Recent surveys have shown that managers and supervisors in the federal government could stand to improve. According to the 2014 Federal Employee Viewpoint Survey, only 40 percent of federal employees were satisfied with their senior leaders, and 69 percent were satisfied with their immediate supervisors.

Leo Simonovich, Kathryn Kienast and Steve Hiser, authors of the Booz Allen guide, said there are a few key things that federal leaders can learn from the structure of fantasy football teams.

For starters, teams must be built not for a brick-and-mortar office environment, but for one in which employees will often be remote. Teleworkers shouldn’t be more isolated just because they are physically distant, Hiser said -- a virtual work environment should lend itself to strengthening a team.

"The traditional operating model has been 'You're a remote employee, you're given a task,'" Simonovich said. "Why not create a team around a common operating model -- those tools exist today. Put together rules of how people are going to be rewarded, and construct a team that fits objectives of the organization."

Simonovich said that the nebulous nature of virtual teams leads federal leaders to ignore the importance of building a well structured team, and to too often look only at the individual.

"You want to create an environment in a virtual world where there's increased communication," Simonovich said. "Share programs, communicating in real time -- those kinds of things would empower employees."
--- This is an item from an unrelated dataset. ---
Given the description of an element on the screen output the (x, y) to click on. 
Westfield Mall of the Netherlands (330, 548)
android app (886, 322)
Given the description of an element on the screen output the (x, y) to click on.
A solid structure is also appealing to the workers themselves. Simonovich noted that the clearly defined rules and scorekeeping structures of fantasy football are key factors that keep people coming back. Yet, despite mandates like the 2010 Telework Enhancement Act and performance tracking by the Office of Personnel Management, federal leaders are not given clear guidance on how to construct virtual teams for success.
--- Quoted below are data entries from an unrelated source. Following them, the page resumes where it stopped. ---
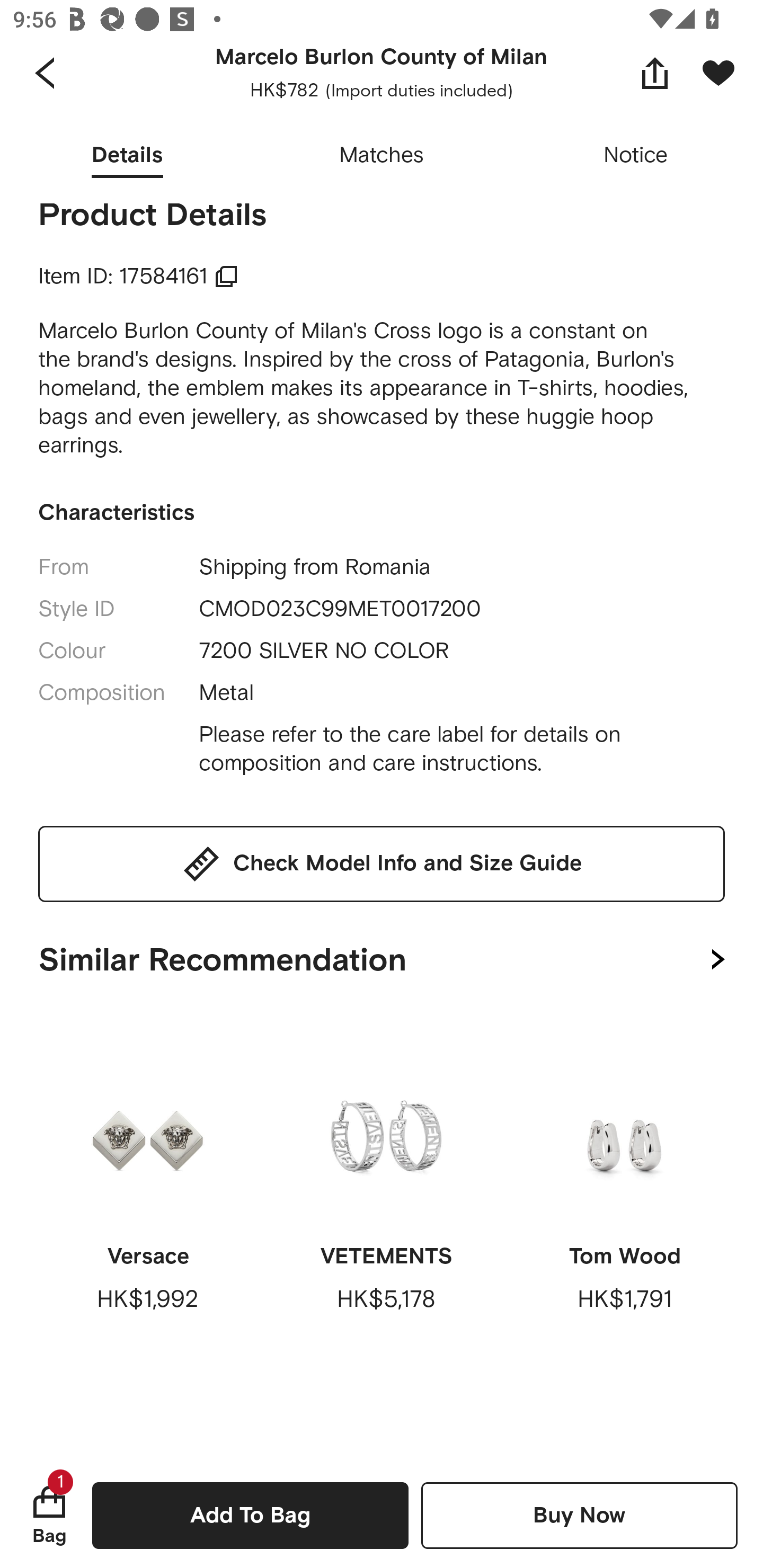
Browse FARFETCH Rankings (349, 93)
Matches (381, 155)
Notice (635, 155)
Item ID: 17584161 (138, 276)
 Check Model Info and Size Guide (381, 863)
Similar Recommendation (381, 955)
Versace HK$1,992 (147, 1205)
VETEMENTS HK$5,178 (385, 1205)
Tom Wood HK$1,791 (624, 1205)
Bag 1 (49, 1515)
Add To Bag (250, 1515)
Buy Now (579, 1515)
Given the description of an element on the screen output the (x, y) to click on. 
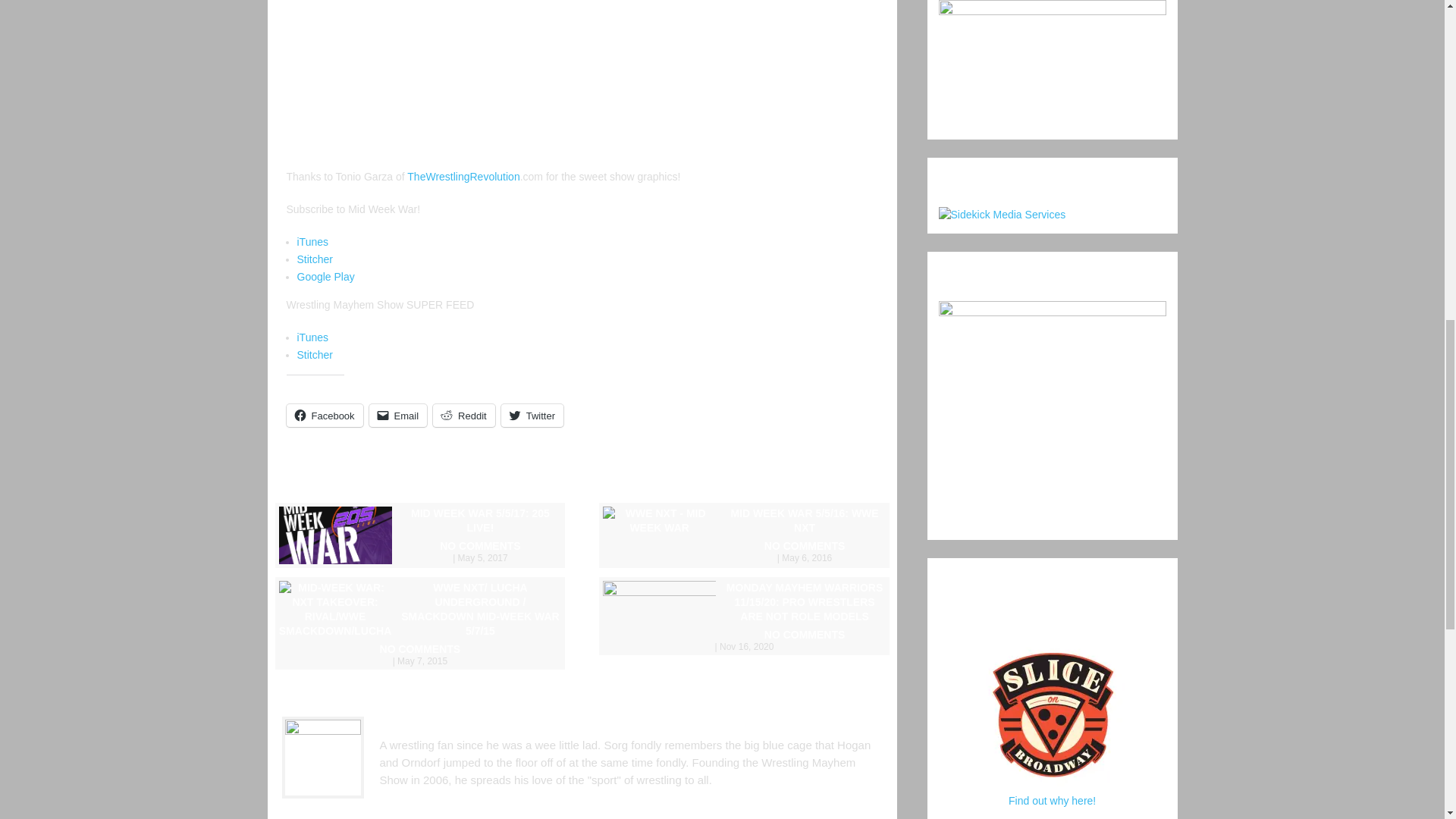
Facebook (324, 415)
Click to share on Facebook (324, 415)
iTunes (313, 337)
TheWrestlingRevolution (463, 176)
Click to email a link to a friend (398, 415)
NO COMMENTS (743, 550)
Stitcher (315, 354)
NO COMMENTS (420, 654)
iTunes (313, 241)
Click to share on Reddit (463, 415)
Given the description of an element on the screen output the (x, y) to click on. 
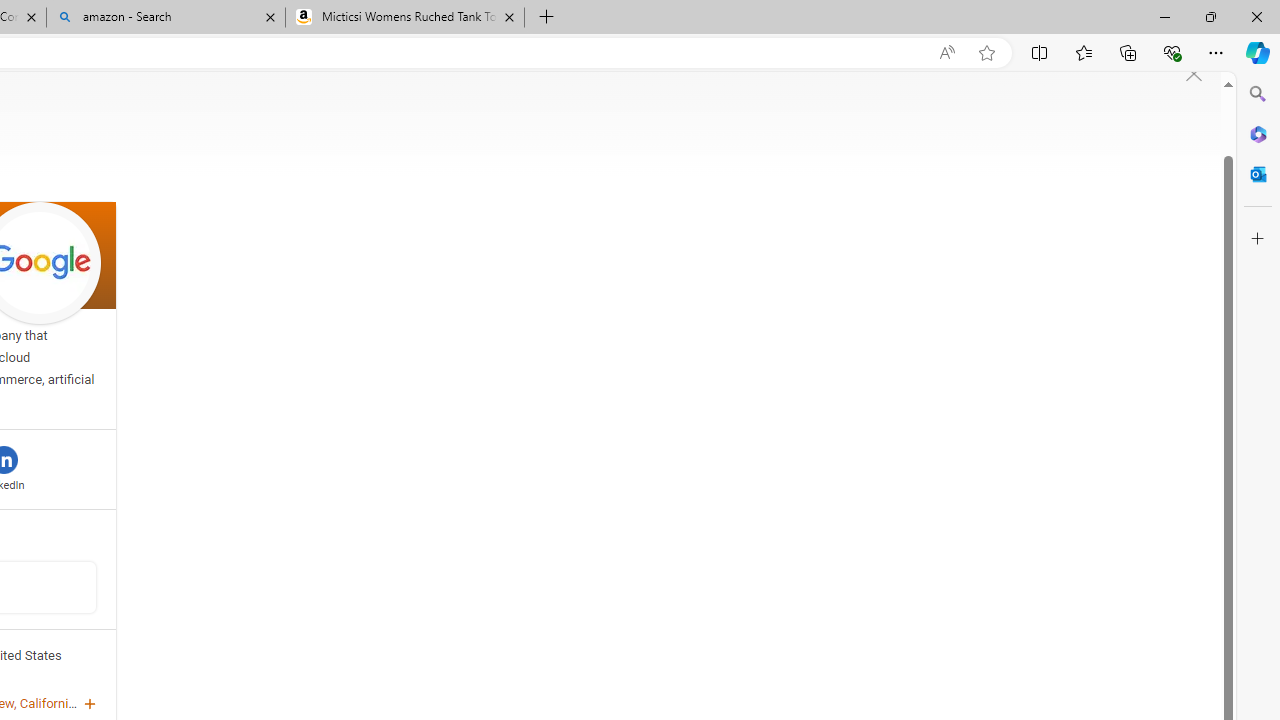
amazon - Search (166, 17)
"There needs to be a ... blueprint that enables federal leaders to structure their teams to be effective," Simonovich said.

Then, of course, it's incumbent on managers to learn those rules and how best to leverage them.

"You have various positions—wide receiver, running back, quarterback," Hiser said. "Ultimately you build the right roster of people who are right for those roles, and then you can continuously re-evaluate talent needs across the team, and adjust for those needs."

And in the same way that fantasy football managers use different analytical tools, observations and raw statistics to predict on-field performance, then engage in mock drafts to test their findings and formulate their final live draft strategy, federal team managers must define performance criteria unique to a virtual work environment.

"Rather than focusing on traditional methods that measure throughput, virtual team managers should base their analyses off of metrics that assess critical remote work skills like communication, people relations, and self-motivation," the guide urges. "Tailoring analyses in this way will provide team managers with representative predictors of a worker’s ability to perform and maintain connectivity in a virtual environment."

Finally, managers must develop rewards appropriate for a virtual environment, like shout outs on agency social media channels, virtual trophies and leadership sharing.

"In virtual environments, folks become individual contributors, they’re given tasks and they don't have face-to-face distractions," Simonovich said. "Managers have to recognize that they have to lead them as a team in a virtual environment."

The authors asserted that improving the management and productivity of remote workers will encourage more teleworking in government. When agencies telework, absenteeism is reduced by 31 percent and productivity increases by 13 percent, according to a 2013 Citrix report on telework.

More teleworking would also improve the entire digital productivity of an organization, Simonovich said.

"Virtual digital productivity can improve mission performance," he said. "That is what should be the main motivator -- having enterprise productivity as a goal, and becoming a digital czar that can move that agenda forward and bring the different parts of the organization together."